* **TASK TO COMPLETE**: The answer must reproduce the listing exactly, with every picture left out.

* **RECORDS FOR THIS TASK**:
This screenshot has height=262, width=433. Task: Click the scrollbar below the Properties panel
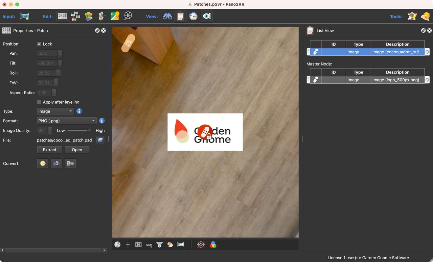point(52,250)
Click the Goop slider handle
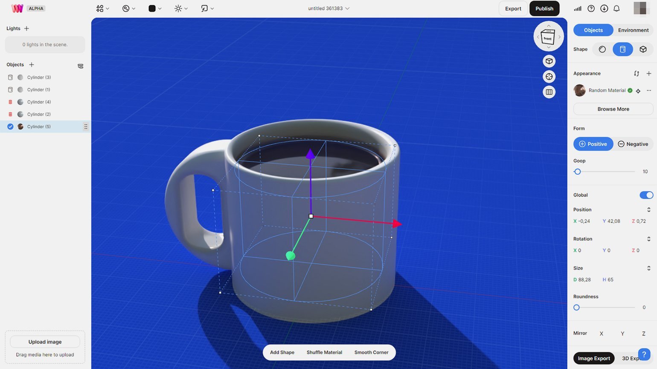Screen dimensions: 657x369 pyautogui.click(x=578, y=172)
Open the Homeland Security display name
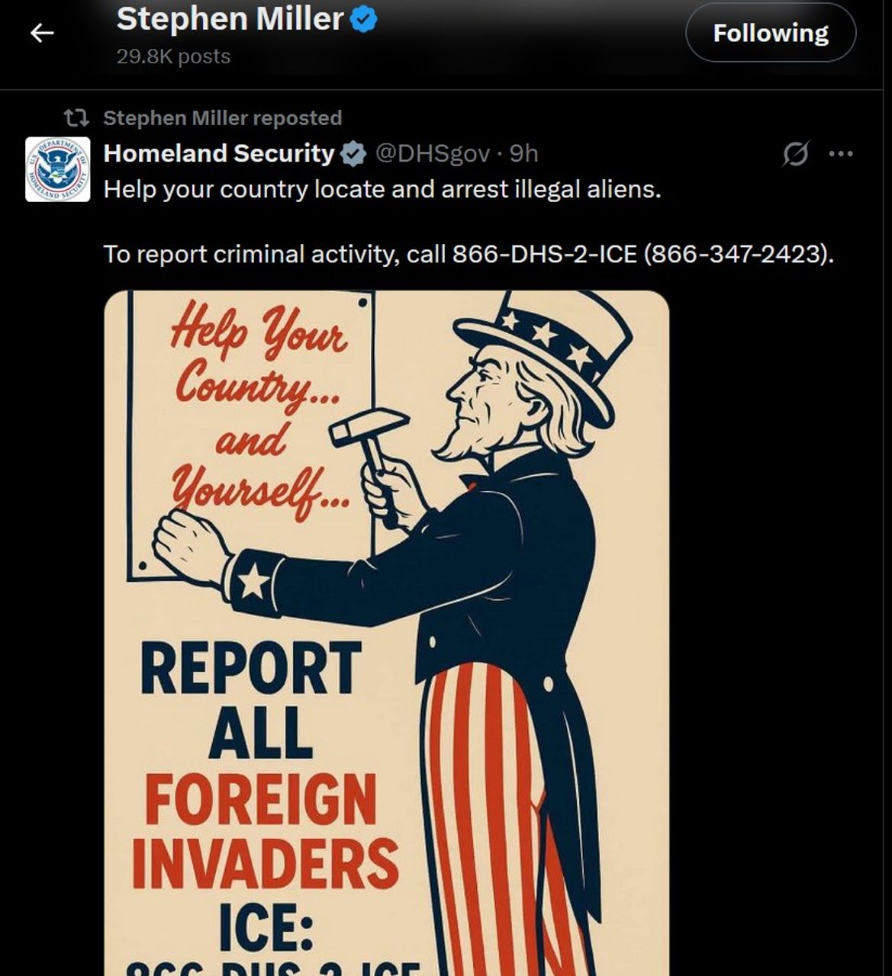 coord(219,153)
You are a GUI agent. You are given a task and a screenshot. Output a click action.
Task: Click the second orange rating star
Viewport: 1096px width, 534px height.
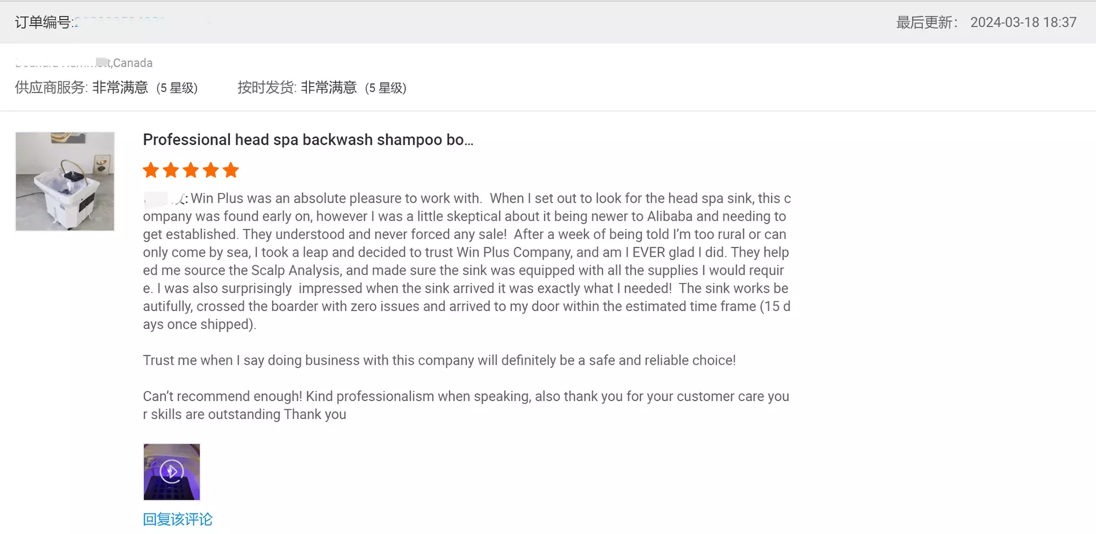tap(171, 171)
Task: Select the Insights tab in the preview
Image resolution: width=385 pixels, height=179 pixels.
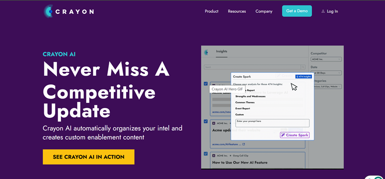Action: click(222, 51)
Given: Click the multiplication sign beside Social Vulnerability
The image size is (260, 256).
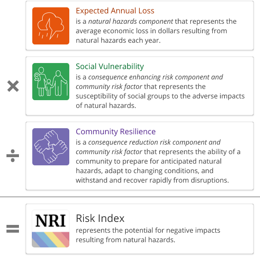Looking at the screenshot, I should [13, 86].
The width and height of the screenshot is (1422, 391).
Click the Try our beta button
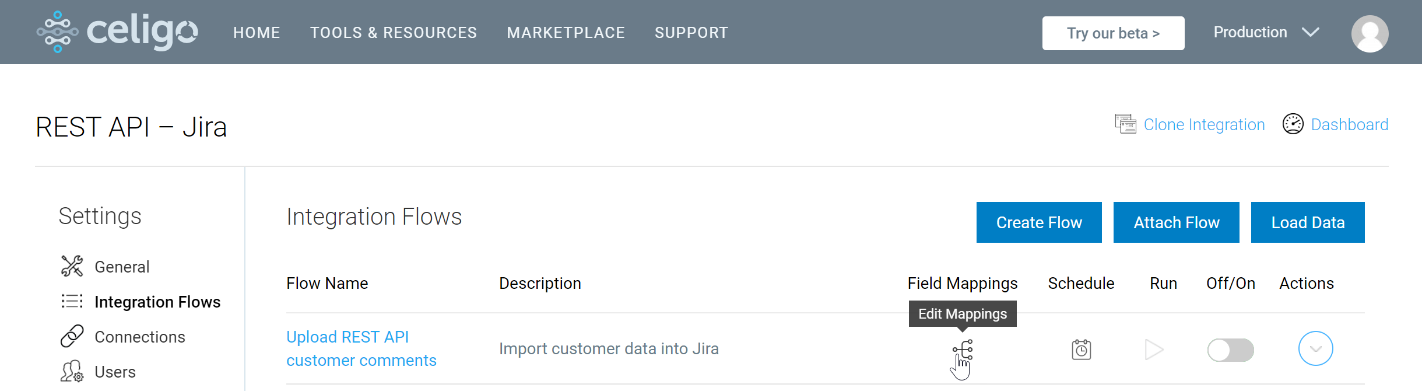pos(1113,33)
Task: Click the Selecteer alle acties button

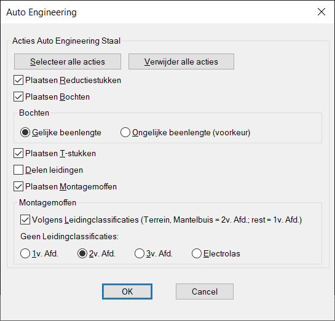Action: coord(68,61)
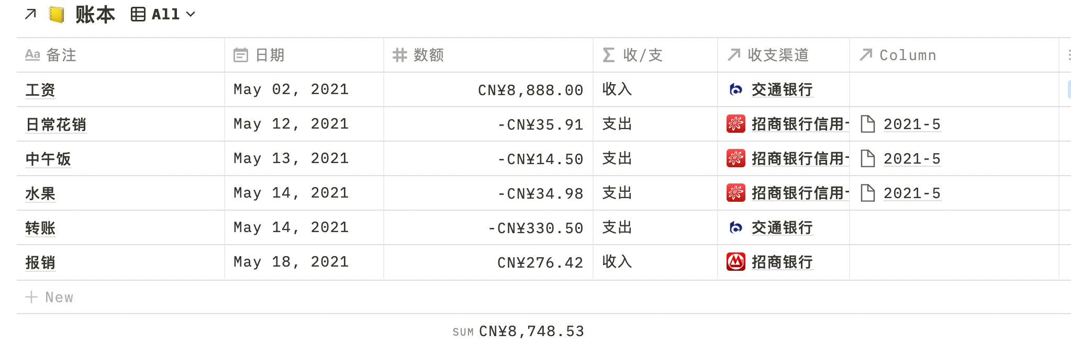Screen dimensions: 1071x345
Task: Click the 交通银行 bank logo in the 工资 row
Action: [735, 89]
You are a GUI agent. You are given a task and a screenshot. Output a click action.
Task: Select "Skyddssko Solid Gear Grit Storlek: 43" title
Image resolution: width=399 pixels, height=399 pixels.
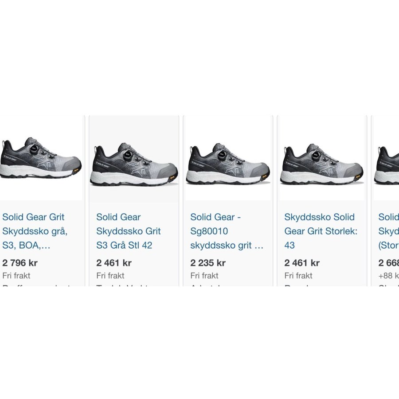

* **ANSWER BOX**:
This screenshot has height=262, width=433. Task: Click the scrollbar below the Properties panel
point(52,250)
Click the Goop slider handle
Screen dimensions: 657x369 pyautogui.click(x=578, y=172)
Open the Homeland Security display name
 coord(219,153)
You are a GUI agent. You are given a task and a screenshot. Output a click action.
Task: Click the second orange rating star
Viewport: 1096px width, 534px height.
tap(171, 171)
Task: Select the Insights tab in the preview
Image resolution: width=385 pixels, height=179 pixels.
Action: click(222, 51)
Given: Click the multiplication sign beside Social Vulnerability
The image size is (260, 256).
Looking at the screenshot, I should [13, 86].
The width and height of the screenshot is (1422, 391).
Click the Try our beta button
pos(1113,33)
Task: Click the Selecteer alle acties button

Action: coord(68,61)
Screen dimensions: 1071x345
Task: Click the 交通银行 bank logo in the 工资 row
Action: [735, 89]
You are a GUI agent. You are given a task and a screenshot. Output a click action.
Task: Select "Skyddssko Solid Gear Grit Storlek: 43" title
Image resolution: width=399 pixels, height=399 pixels.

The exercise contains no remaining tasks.